Только бы скорее добраться. Потому что уже начинает кружиться голова, как на палубе корабля, а это очень страшно. Кто-нибудь другой, может, и плюнул бы на такую мелочь, но он… Он знает это свое состояние и боится его даже больше, чем ветра и стужи. И с ветром, и со стужей можно бороться, можно терпеть, а вот когда подходит такое, тут уже ничего с собой не поделаешь.

«К черту, — подумал Саня, — надо спускаться вниз! Стать на твердую землю, растереть руки снегом и бежать в вагончик, где жаром пышет печка. Муров скажет: „Я говорил, что это сумасбродство…“ Пожалуй, Муров прав. Это действительно сумасбродство».

Кердыш впервые посмотрел на землю. И удивился: отсюда, с высоты, все было видно значительно лучше. Словно через тонкий слой льда просматривались люди, копошащиеся у составов с лесом, маневровые паровозы, штабеля бревен и земля, по которой мчались эшелоны снега. У самого подножия крана стояли крановщики. Среди них — и стивидор Белоян, закутанный в башлык. Вот только не видно Степы Ваненги. Наверно, пошел к другому крану и, может быть, уже тоже карабкается по скользким перекладинам, тобоками раздавливая наледь и сбрасывая ее вниз. Потом полезет Деда, за ним — Чирков, а там — и все остальные. Муров тоже полезет, хотя не раз и задохнется от страха… Ну что ж, страх — это не стыдно, главное — побороть его в себе, не дать ему завладеть собой…

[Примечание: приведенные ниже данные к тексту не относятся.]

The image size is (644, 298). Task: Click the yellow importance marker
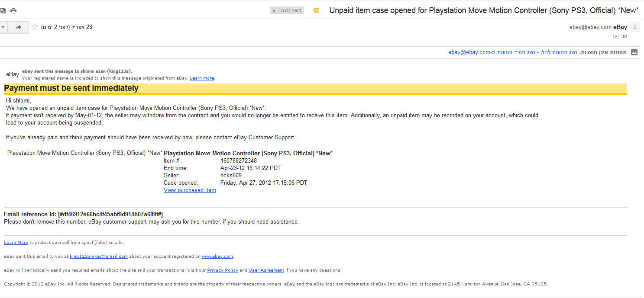316,10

Саня сжал зубы, ухватился за следующую перекладину. Потом еще за одну, еще и еще. Теперь он знал, что не остановится. Ему хотелось кричать от боли, но он лез все выше и выше. Вот и кабина. Ввалившись в нее, Саня долго лежал на вздрагивающем от ветра железном полу, не совсем еще сознавая, что все осталось позади. Только через две-три минуты он приподнялся на колени и с облегчением сказал:

— Ну вот…

— Ну, вот, — сказал Белоян и впервые за последние дни улыбнулся. — Я так и думал. Потому что Кердыш — это Кердыш.

— Что значит «Кердыш — это Кердыш»? — спросил Муров.

— Хулиган! — ответил стивидор. — Настоящий хулиган. Скажи, кто ему разрешил нарушать инструкцию? Я разрешал? Я не разрешал. Он сам. Такой он человек. Огонь-человек! За такого лично я — в огонь и в воду… Ты, Чирков, куда пошел? Тоже на кран? Смотри, осторожно. Видишь, как Ваненгу ветер треплет? Безобразие! Не крановщики, а сброд хулиганов. Им даже на стивидора наплевать.

Деда сказал:

— Слушай, Арам Михайлович, прикажи побольше мегафонов притащить. И прожекторы подключите, с подсвечиванием сподручней будет.

— Правильно, товарищ Сидоренко. Ты тоже пойдешь? Давай валяй. Теперь мне все равно шею намылят. Зато дело сделаем.

Не прошло и получаса, как на маленькой станции жизнь совершенно преобразилась. Прожекторы широкими лучами разрывали мглу, пересиливая вой пурги, ревели мегафоны: «Вира! Майна! Еще майна!» Одна за другой уходили пустые платформы, пропадали в снеговой коловерти, словно таяли в ней.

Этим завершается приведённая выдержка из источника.